Bakın size birde incilde, hani tanrının ağzından yazılanı varya, ensest konusunu nasıl ele almışlar bir örnek vereyim.

Yaratılış 19:30-36

30 Lut Soar’da kalmaktan korkuyordu. Bu yüzden iki kızıyla kentten ayrılarak dağa yerleşti, onlarla birlikte bir mağarada yaşamaya başladı.
31 Büyük kızı küçüğüne, “Babamız yaşlı” dedi, “Dünya geleneklerine uygun biçimde burada bizimle yatabilecek bir erkek yok.
32 Gel, babamıza şarap içirelim, soyumuzu yaşatmak için onunla yatalım.”
33 O gece babalarına şarap içirdiler. Büyük kız gidip babasıyla yattı. Ancak Lut yatıp kalktığının farkında değildi.
34 Ertesi gün büyük kız küçüğüne, “Dün gece babamla yattım” dedi, “Bu gece de ona şarap içirelim. Soyumuzu yaşatmak için sen de onunla yat.”
35 O gece de babalarına şarap içirdiler ve küçük kız babasıyla yattı. Ama Lut yatıp kalktığının farkında değildi.
36 Böylece Lut’un iki kızı da öz babalarından hamile kaldılar.
37 Büyük kız bir erkek çocuk doğurdu, ona Moav adını verdi. Moav bugünkü Moavlılar’ın atasıdır.
38 Küçük kızın da bir oğlu oldu, adını Ben-Ammi koydu. O da bugünkü Ammonlular’ın atasıdır.

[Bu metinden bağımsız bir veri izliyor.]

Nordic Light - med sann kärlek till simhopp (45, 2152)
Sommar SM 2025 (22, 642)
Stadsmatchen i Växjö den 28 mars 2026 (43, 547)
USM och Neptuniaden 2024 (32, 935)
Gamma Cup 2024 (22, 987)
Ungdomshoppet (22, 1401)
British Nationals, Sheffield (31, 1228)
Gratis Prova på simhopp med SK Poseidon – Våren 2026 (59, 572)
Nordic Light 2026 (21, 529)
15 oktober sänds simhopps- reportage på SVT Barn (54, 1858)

Tekrar edeyim - ensest ilişkiyi savunmuyorum - ancak şu kutsal olarak adlandırılan kitapta dahi bu tip bir bilgi yazıyorsa, bu durumu nasıl izah etmek gerekir? Tabiki incil yazılırken Lut'un "farkında olmadan" ilişkiye girmiş olduğu iki kere vurgulanmış! Şimdi eğer sol beyin koyunu iseniz, durumun hayatta kalmak ve soyun devamı için ortaya çıktığını kabul ederek, istisna olarak OK damgasını yapıştırıp, "sonraki soru" lütfen diyebilirsiniz. Ancak anlatılan senaryoya birde sağ beyinle yani sağduyu ile bakarsanız ortada farklı birşeylerin döndüğünü görmeniz pek gecikmez. Çünkü inanç sistemine göre herkes adem ve havva ve onların ensest ilişki ile doğan soyundan gelmektedir, yani şuan, inançlı tüm koyunların şiddetle karşı oldukları şey, inançlarının temeline bağlı bir esasın ret edilmesidir. Ayrıca cinsel ilişki tecrübesi olan her aklıbaşında insan bilirki, erkeğin sızmış, uyku halinde yada baygın iken ereksiyona kavuşması ve durumun farkına varmaması imkansızdır. Yani Lut abi ne yaptığının ve kiminle yaptığının oldukça farkında idi, hemde iki kez farkında idi. Yani adam mağarada, yanında iki tane vajina sahibi kızdan başkası yok, anlattıklarına göre etrafta yaşayan başkasıda yok... hmmm ne yapsak ne yapsak!? Mağarada yaşarken şarabı nereden bulmuş oldukları hakkında fikir yürütmek isteyenler varmıdır merak ediyorum. Ya Lut kızlarını ele veremeyecek kadar onları çok kıskanmışsa?! Ya lut köyden kaçarken kızlarına sahip olmak için buna karşı çıkacağını bildiği karısını öldürüp hikayeyi kendi eliyle değiştirmişse? İslamda ensest konusu yasaklatılmaya çalışılmış olduğundan Lut ile ilgili ayetler incil parşömenlerinden kopyalanırken sansürlenmiştir. 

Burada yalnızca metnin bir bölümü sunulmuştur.